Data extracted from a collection
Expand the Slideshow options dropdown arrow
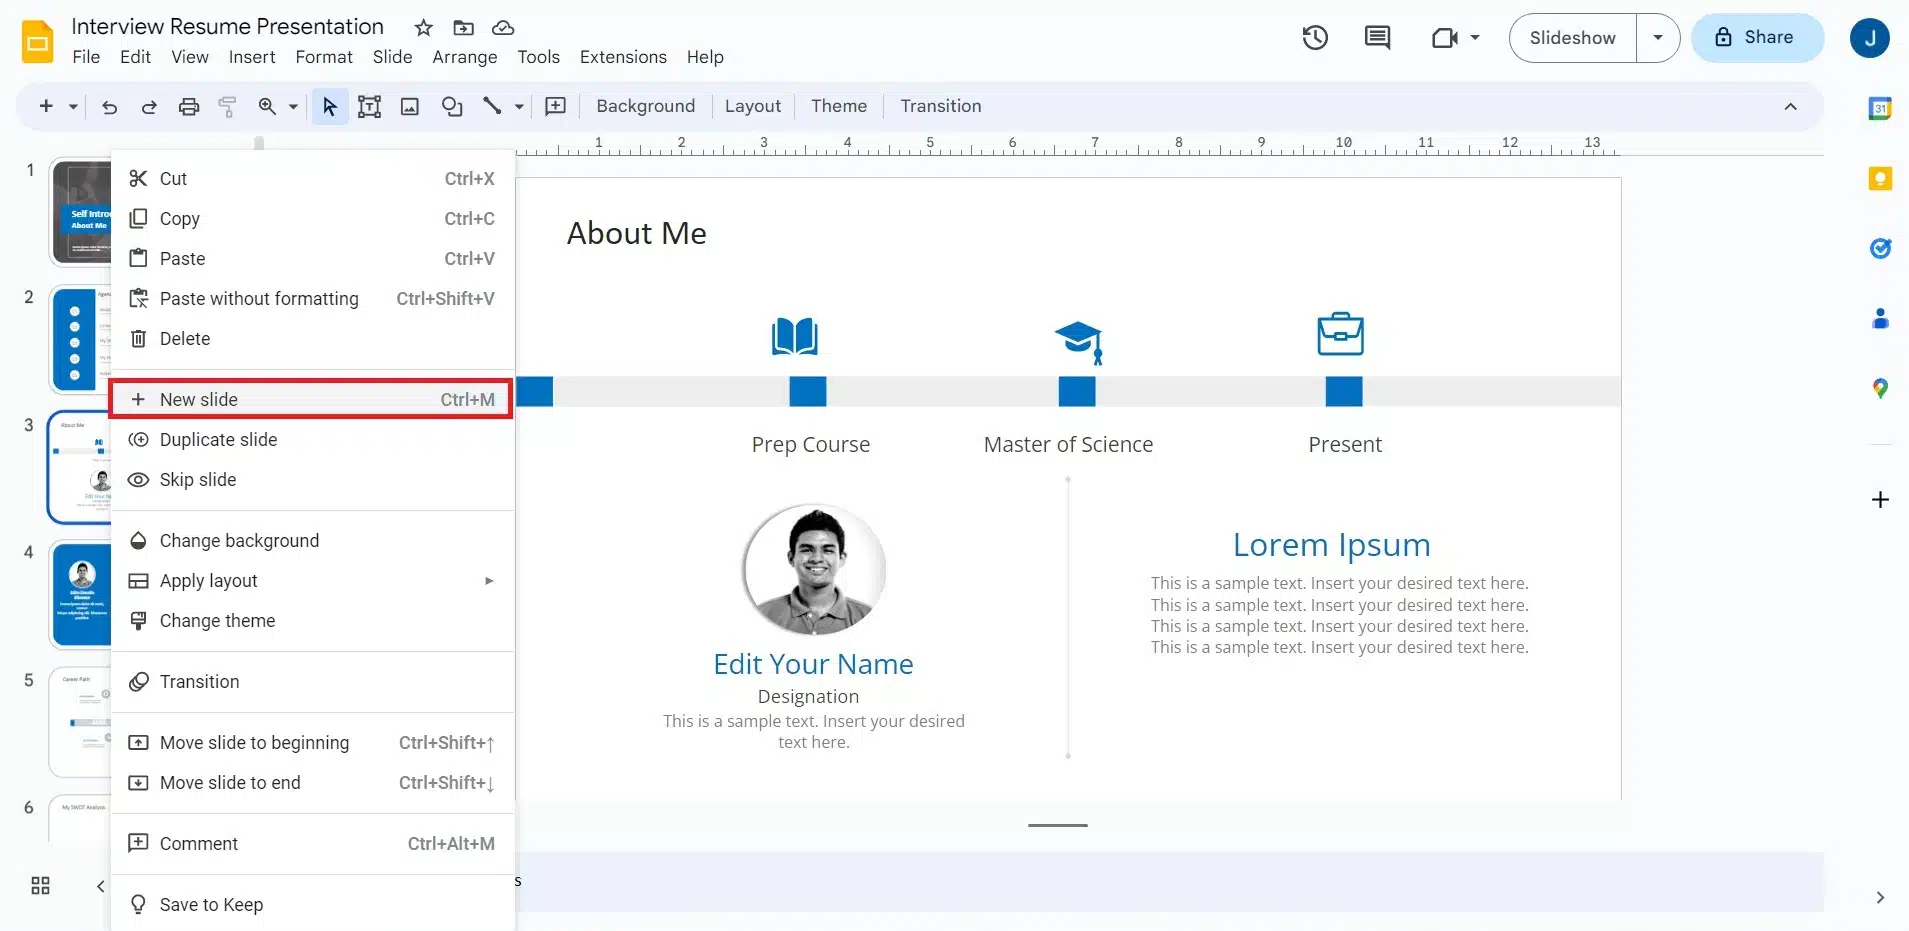Image resolution: width=1909 pixels, height=931 pixels. [1657, 38]
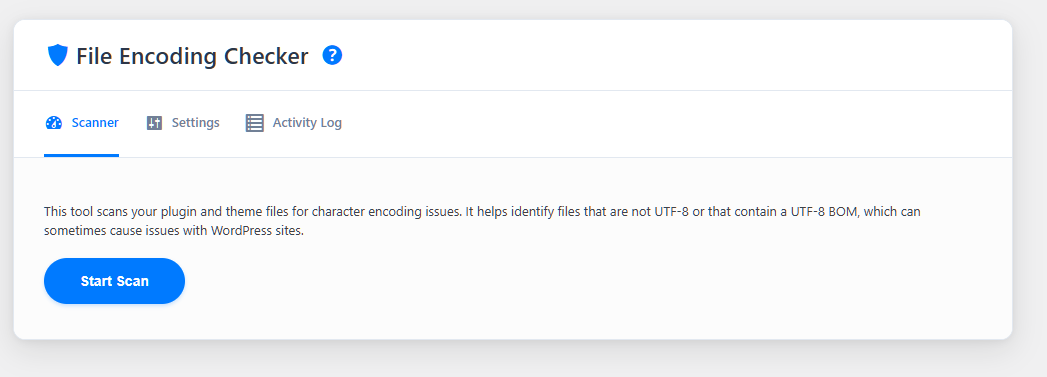Click the File Encoding Checker heading
Image resolution: width=1047 pixels, height=377 pixels.
192,56
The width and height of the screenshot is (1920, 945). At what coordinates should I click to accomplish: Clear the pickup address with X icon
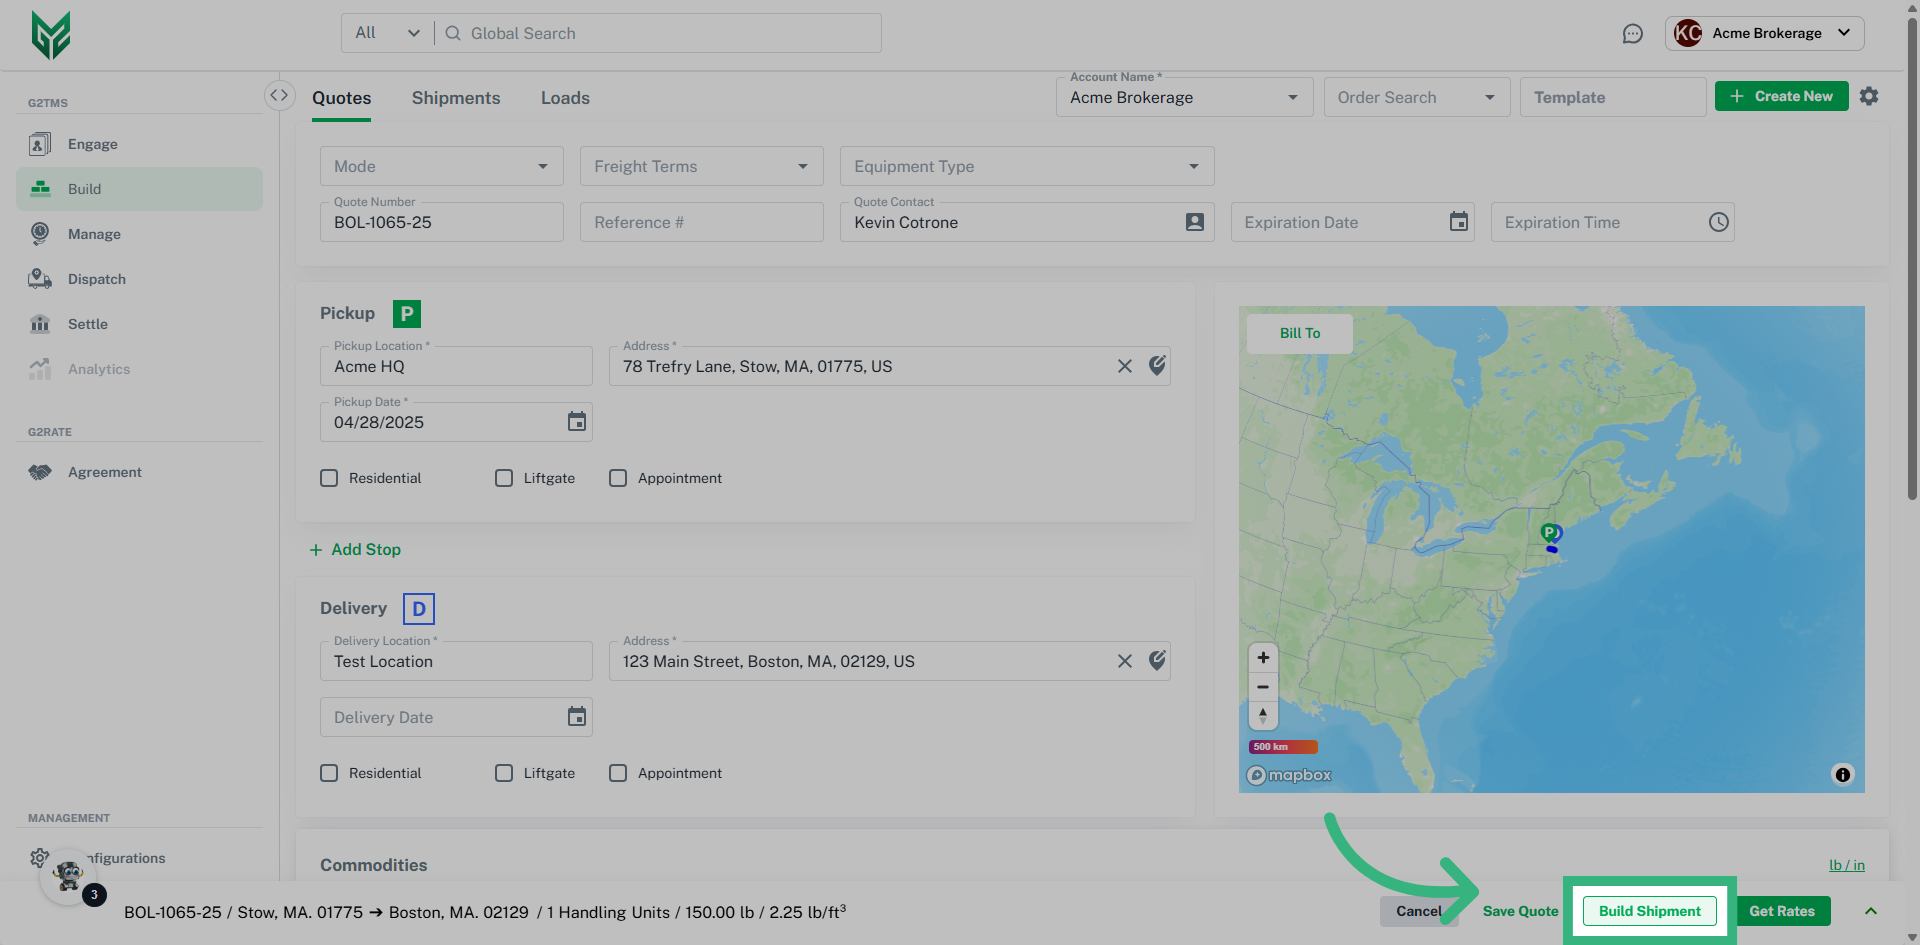[x=1124, y=366]
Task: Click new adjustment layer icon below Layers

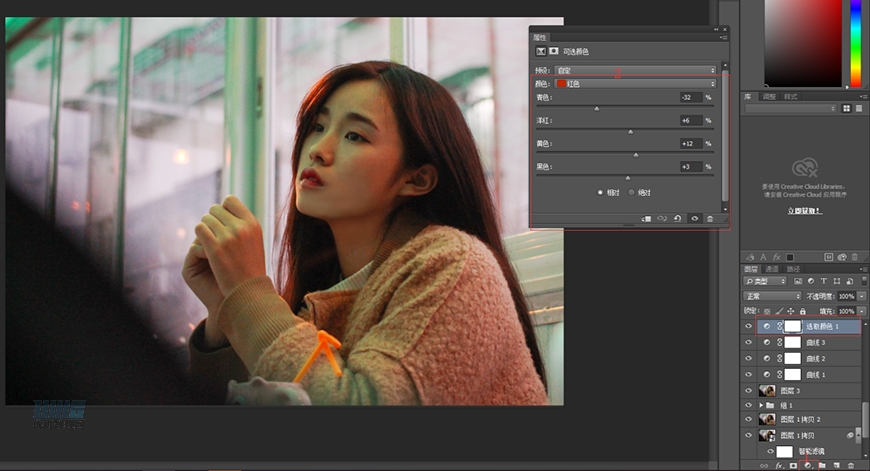Action: [x=807, y=465]
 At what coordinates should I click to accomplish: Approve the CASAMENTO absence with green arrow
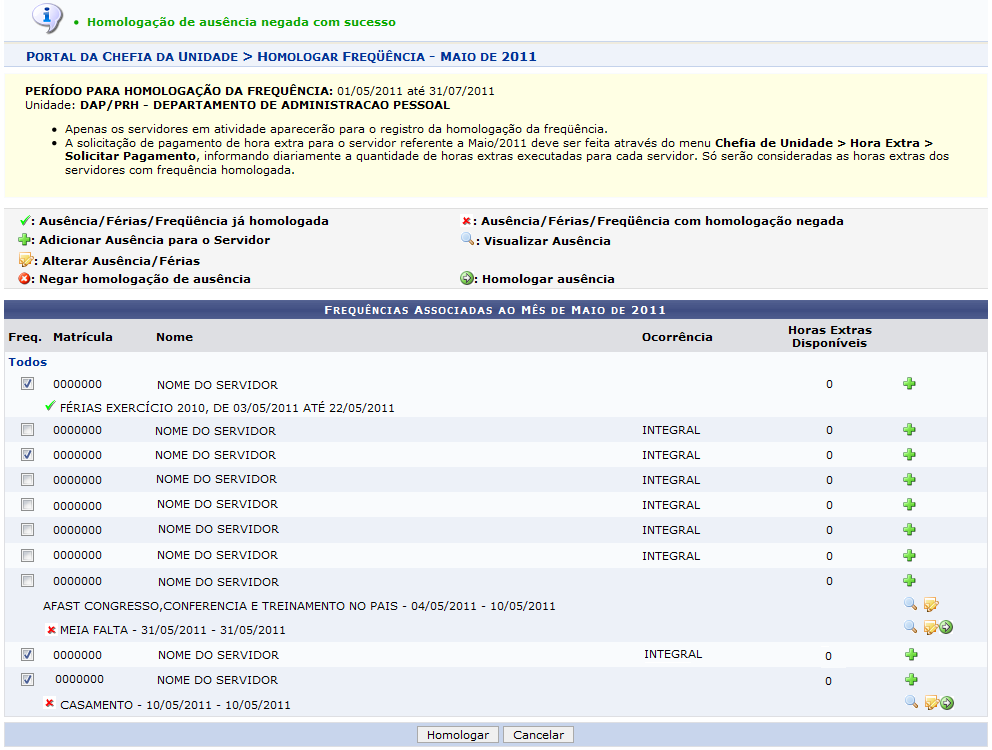946,702
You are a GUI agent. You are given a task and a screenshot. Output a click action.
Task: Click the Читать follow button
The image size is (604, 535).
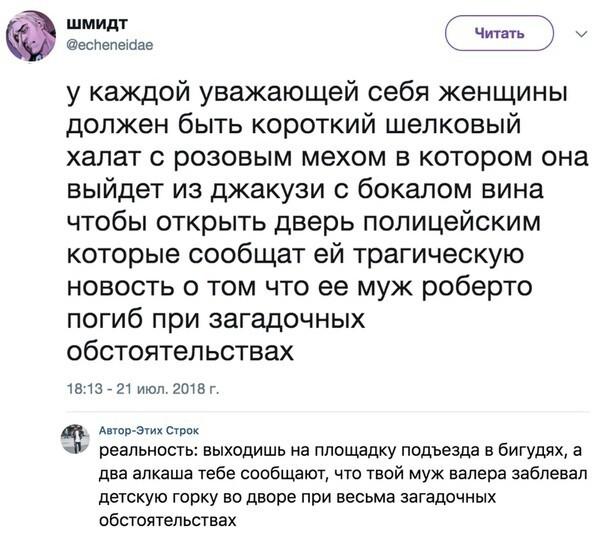tap(499, 33)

* [Exercise brief] Apart from the pictures, repeat the data above exactly.

* [Exercise output]
Expand the Slideshow options dropdown arrow
Image resolution: width=1909 pixels, height=931 pixels. [1657, 38]
Click the File Encoding Checker heading
Image resolution: width=1047 pixels, height=377 pixels.
192,56
The width and height of the screenshot is (1920, 945). At what coordinates should I click to accomplish: Clear the pickup address with X icon
[x=1124, y=366]
Task: Click new adjustment layer icon below Layers

Action: [x=807, y=465]
 At what coordinates should I click to accomplish: Approve the CASAMENTO absence with green arrow
946,702
You are a GUI agent. You are given a task and a screenshot. Output a click action.
Task: Click the Читать follow button
The image size is (604, 535).
tap(499, 33)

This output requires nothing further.